Cancer Systems Biology: Current Achievements in – Omics Data Analysis, Network Reconstruction and Mathematical Modelling

Abstract

Systems biology is a multidisciplinary methodology in which quantitative biological experimental data are dissected using mathematical modelling and other computational and network biology tools, aiming at understanding the structure, function and dynamical regulation of biochemical networks. Systems biology will play a major role in the future molecular and clinical oncology because (a) it can be used for the analysis of cancer‐relevant high‐throughput data, (b) it provides tools for the reconstruction of the large multilevel regulatory networks that govern critical cancer phenotypes and (c) it is necessary when investigating cancer‐relevant networks holding multiple overlapping nonlinear regulatory motifs like feedback and feedforward loops. Here, the value of the systems biology approach in handling cancer genomics and transcriptomics data, the reconstruction of cancer networks and the use of mathematical modelling in the elucidation of cancer networks as well as in the design of anticancer therapies are discusses. Some recent case studies as proof of principle are highlighted.

Key Concepts:

  • Systems biology is a multidisciplinary approach that involves the analysis of quantitative experimental data via mathematical modelling and computational and network biology.
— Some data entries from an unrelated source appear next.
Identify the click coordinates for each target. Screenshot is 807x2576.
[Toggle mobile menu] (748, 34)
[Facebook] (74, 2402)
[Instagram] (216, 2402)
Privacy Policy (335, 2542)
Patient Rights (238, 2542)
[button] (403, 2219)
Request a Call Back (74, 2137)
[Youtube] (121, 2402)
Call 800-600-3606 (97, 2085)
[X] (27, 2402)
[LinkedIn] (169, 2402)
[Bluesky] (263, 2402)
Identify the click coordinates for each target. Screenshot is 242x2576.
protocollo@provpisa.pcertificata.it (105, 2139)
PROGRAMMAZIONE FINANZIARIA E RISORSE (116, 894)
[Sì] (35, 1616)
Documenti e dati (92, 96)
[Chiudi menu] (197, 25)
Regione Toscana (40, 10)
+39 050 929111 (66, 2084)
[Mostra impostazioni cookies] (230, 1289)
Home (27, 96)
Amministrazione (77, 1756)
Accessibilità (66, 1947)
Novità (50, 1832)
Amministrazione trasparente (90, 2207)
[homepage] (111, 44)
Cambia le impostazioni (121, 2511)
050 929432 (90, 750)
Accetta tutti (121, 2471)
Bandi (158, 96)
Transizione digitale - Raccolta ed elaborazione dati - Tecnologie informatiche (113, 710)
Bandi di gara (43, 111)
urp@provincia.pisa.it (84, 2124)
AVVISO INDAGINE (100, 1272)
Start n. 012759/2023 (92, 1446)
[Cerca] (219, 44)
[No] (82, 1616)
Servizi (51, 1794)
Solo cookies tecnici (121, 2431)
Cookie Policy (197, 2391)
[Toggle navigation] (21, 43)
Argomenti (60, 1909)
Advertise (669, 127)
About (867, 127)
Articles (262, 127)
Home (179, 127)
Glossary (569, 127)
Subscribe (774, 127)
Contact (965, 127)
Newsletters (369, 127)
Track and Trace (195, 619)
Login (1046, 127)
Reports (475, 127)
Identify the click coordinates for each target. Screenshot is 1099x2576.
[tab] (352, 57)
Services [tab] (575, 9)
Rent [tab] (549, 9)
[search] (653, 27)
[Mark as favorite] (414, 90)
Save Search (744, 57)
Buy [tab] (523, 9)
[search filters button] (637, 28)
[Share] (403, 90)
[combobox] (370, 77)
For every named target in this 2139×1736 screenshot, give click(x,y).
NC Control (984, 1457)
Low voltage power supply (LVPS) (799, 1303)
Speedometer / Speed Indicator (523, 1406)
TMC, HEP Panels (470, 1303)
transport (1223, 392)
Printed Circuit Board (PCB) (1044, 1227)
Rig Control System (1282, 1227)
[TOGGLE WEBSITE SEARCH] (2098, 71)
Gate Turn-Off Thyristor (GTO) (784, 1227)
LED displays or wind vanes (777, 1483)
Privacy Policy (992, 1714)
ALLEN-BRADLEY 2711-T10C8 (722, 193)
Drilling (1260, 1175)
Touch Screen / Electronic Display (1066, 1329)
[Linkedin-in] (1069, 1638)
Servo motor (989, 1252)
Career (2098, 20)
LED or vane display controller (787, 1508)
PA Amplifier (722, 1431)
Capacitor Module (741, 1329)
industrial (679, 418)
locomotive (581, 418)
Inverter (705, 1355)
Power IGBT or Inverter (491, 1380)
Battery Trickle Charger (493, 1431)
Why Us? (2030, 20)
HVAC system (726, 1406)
  • Modelling of cancer‐related networks is necessary because these networks display multiple nonlinear regulatory motifs like feedback loops.

  • Mathematical models have been used to elucidate the structure, dynamics, dysregulation and crosstalk of cancer pathways like the JAK/STAT, p53, MAPK, NFkB and intrinsinc/extrinsic apoptosis signalling pathways, as well as in microRNA cancer regulation.

  • Multi‐scale mathematical models can accurately describe the spatial configuration of tumours, their crosstalk with the surrounding microenvironment and their role in physiological mechanisms like angiogenesis and immune system response.

  • Mathematical modelling has been used to assess and personalise conventional anticancer therapies, but it is also used in the detection of new anticancer drug targets and the development of combined or immune therapies.

  • Cancer bioinformatics facilitates efficient analyses and integration of diverse types of biomedical high‐throughput data for the elucidation of causes of tumour initiation, progression and metastasis but also for the management, storage and exchange of experimental and clinical data.

  • Cancer systems biology integrates algorithms, methodologies, software tools and web resources into customised analysis workflows to explore and understand the molecular mechanisms underlying this complex disease.

  • Data integration and analysis is used to identify novel robust and precise biomarkers, to identify network biomarkers and to design individual patient‐tailored therapeutic interventions.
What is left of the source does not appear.